Let me take you back to spring 2003. The Iraq war had just begun, with no doubt that we would be in and out in a few months. The world had just begun to fall in love with a drunken, cock-eyed trollop who for legal purposes will be called Harris Pilton. And the Atlantic Coast Conference had a brilliant idea, have a championship game for football. Doing this would add millions of dollars in extra revenue, which would go back into teachers salaries and cancer research. Or funding the women's field hockey programs, whichever was deemed more important. The only problem was that at the time the ACC had only 9 teams when you need at least 12 teams, in order to have 2 six-teams divisions.

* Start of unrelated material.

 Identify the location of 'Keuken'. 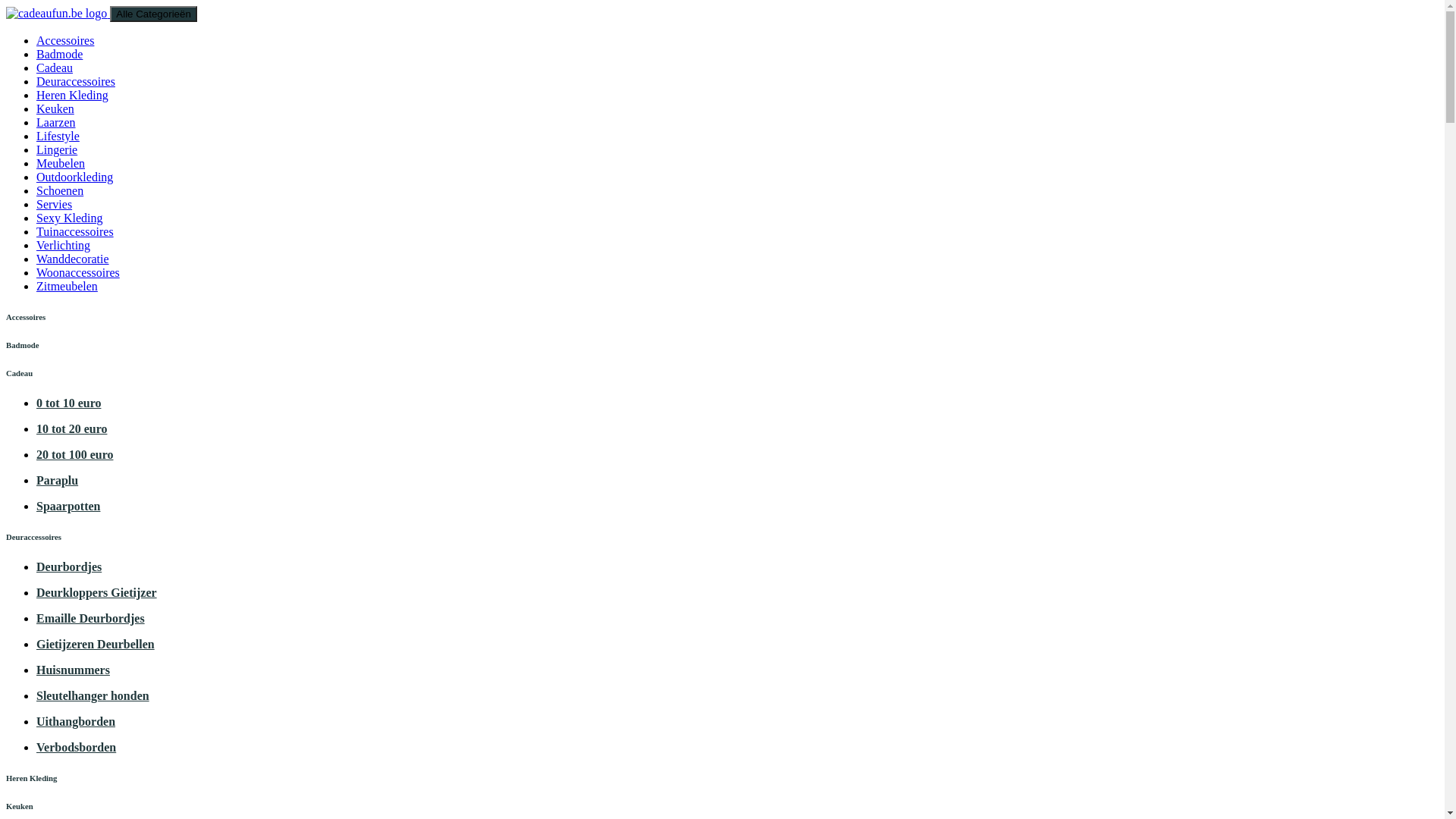
(36, 108).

How would the ACC remedy this problem? They could have done the honorable thing and founded 3 new colleges in the region and waited 50 years for them to become viable football schools. But they took the easy way out and raided the Big East conference, and tried to do it behind everyone's back. To be fair it takes 2 to raid, and the 3 ex-Big East schools all felt that the ACC was a better fit, especially Boston College whose natural geographical rivals would be schools in the Carolinas, Florida, and Virginia. Anyway, the raid took the Big East's 2 biggest powers and another perennial contender. That meant the Big East was left with rebuilding Pitt and West Virginia teams, and a declining Syracuse team as their most notable reps. They then, in turn, raided Conference USA and took Louisville, Cincinnati, and South Florida. This may be looked upon as no better than what the ACC did, but the Big East did it more above board and more out of necessity than anything.

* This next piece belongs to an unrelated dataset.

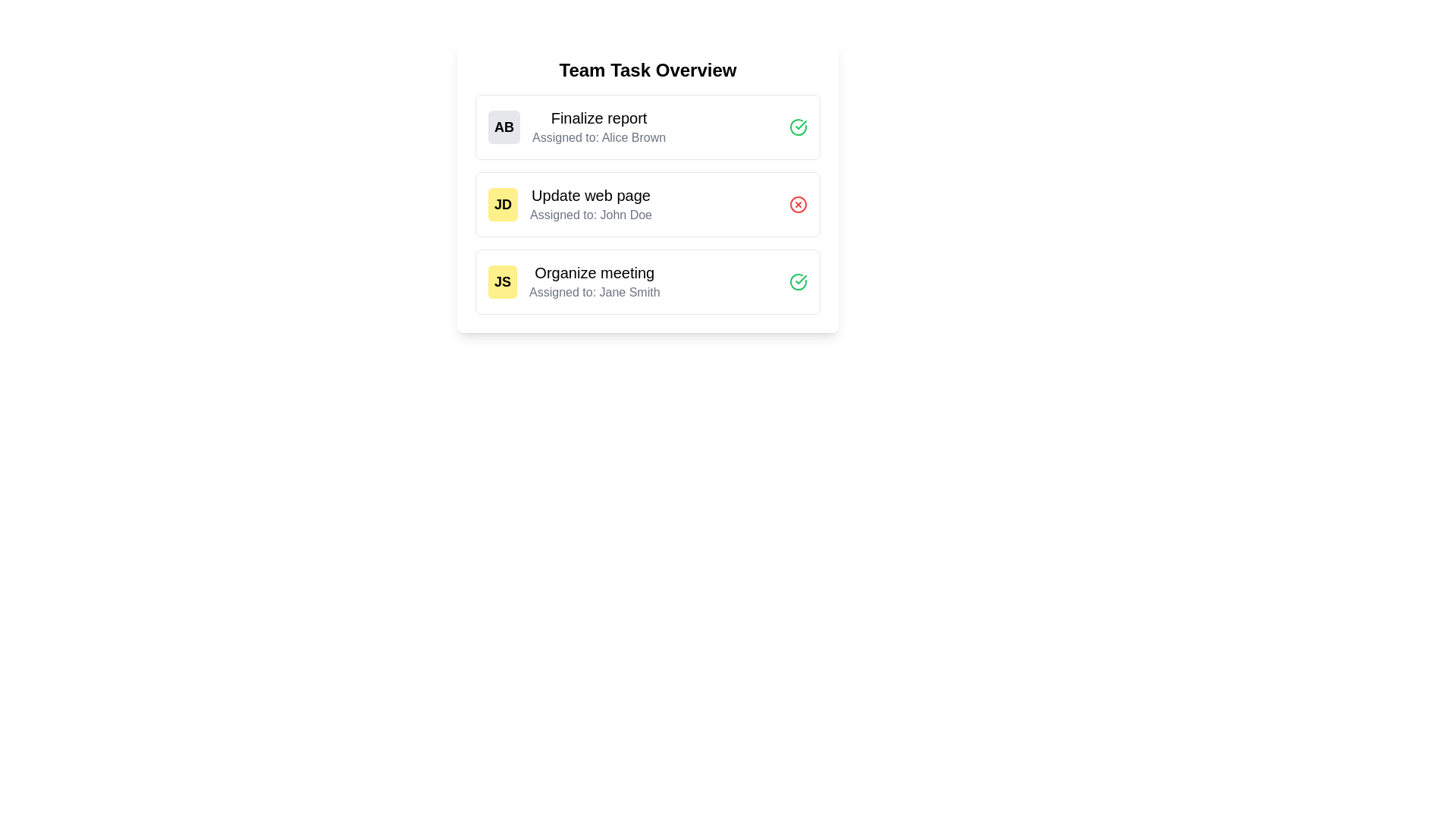 The height and width of the screenshot is (819, 1456). I want to click on the static text label indicating the assignee for the associated task, which is positioned below the title 'Update web page', so click(590, 215).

So what all of this means is that now the Big East is looked upon as the red-headed stepchild of the BCS schools. They were looked at that way rightfully last year when their BCS rep was a Pitt team that had no right being anywhere near the Continental Tire Bowl let alone the Fiesta Bowl and were subsequently trounced by Urban Myer and Utah. There have even been calls, mostly by non-BCS schools, to strip the Big East of its automatic BCS bid.

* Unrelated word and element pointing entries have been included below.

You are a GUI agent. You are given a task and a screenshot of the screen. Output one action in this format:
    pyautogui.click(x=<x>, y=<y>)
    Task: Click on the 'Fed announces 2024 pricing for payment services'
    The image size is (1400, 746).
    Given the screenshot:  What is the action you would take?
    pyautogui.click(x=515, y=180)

This is why that is unfair. Let's say one day, in fantasyland 2003, the Big East decided to add a championship game and stole Texas, Oklahoma, and Texas Tech away from the Big 12. What would the Big 12 look like this year? It would be far worse than the Big East, but because of the recent successes of Nebraska, Colorado, and even Kansas State there wouldn't be nearly as big a stink raised, and there would be very little talk of taking the automatic bid away. At the very least the BCS would have been too afraid of getting corn cobs filled with explosives mailed to them if they took away the automatic BCS bid for the Big 12, even without its top teams. And what if the tables were turned and the Big East just took Florida State away from the ACC? Who would be left? That's right, Georgia Tech, Maryland, and that's about it really.
Also, who would replace the Big East? As poor as it is now, it's still much better top to bottom than all the non-BCS conferences. The most logical option would be an extra at-large bid. But after this year the Big East champion would most likely get that anyway. WVU and Louisville are right now top 20 programs, with the potential to be even better. Every other team in the conference, outside of Cinci, has the potential to be a perennial top 25 team. Hell, WVU is a very good team this year, and if not for their history of crapping the bed in bowl games I'd give them a 50-50 chance of beating Georgia. As it stands now it's more like 80-20 they'll lose.
I concede that right now, of the 6 BCS conferences the Big East is 6th in the power rankings, but not as distant a 6th as they're made out to be. All I'm saying is that they as a conference deserve a chance to regain their footing after being unceremoniously taken advantage of. If after 4 more years they're still sending sacrificial lambs to BCS games as opposed to contenders, then by all means bitch.